Lantas apakah tayangan-tayangan itu mewakili seluruhnya dan sebenar-benarnya terkait apa yang terjadi di desa atau di kota? Sayangnya, informasi-informasi yang disajikan media massa seringkali tidak lengkap, tidak akurat, atau bahkan bertolak belakang, (Halaman 57). Nurhady juga menuturkan bahwa para akademisi yang melakukan penelitian di desa dan ketika kembali membawa hasil penelitian yang menceritakan Desa dan masalahnya turut membentuk cara pandang orang kota, termasuk media. Yang perlu dikaji kemudian adalah mengapa warga desa khususnya petani membayangkan kehidupan yang lebih baik seperti yang mereka anggap kehidupan itu ada di kota? Apa yang terjadi dengan kehidupan dan yang menghidupinya?

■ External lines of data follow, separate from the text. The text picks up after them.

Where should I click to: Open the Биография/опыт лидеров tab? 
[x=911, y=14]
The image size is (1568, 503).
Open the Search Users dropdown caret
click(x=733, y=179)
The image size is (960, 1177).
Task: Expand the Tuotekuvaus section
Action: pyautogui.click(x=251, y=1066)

Potret Urbanisasi dan Pertanian di Desa
Benar apa yang dikatakan Nurhady bahwa urbanisasi bukan hanya mengalirnya orang desa ke kota-kota, namun bisa juga berupa mengalirnya gagasan, Informasi dan barang-barang pabrikan ke desa-desa (Halaman 68). Ya, masuknya barang-barang dari kota semakin menambah kebutuhan yang harus ditanggung bagi keluarga petani di desa, selain kebutuhan sehari-hari dan kebutuhan untuk mengelola pertanian yang menghidupi mereka, biaya membeli pupuk, pestisida serta ongkos produksi lainnya, seperti sewa traktor dan ongkos buruh tandur bagi petani padi. Sementara berapakah rasio harga barang-barang kebutuhan petani dengan harga produk petani?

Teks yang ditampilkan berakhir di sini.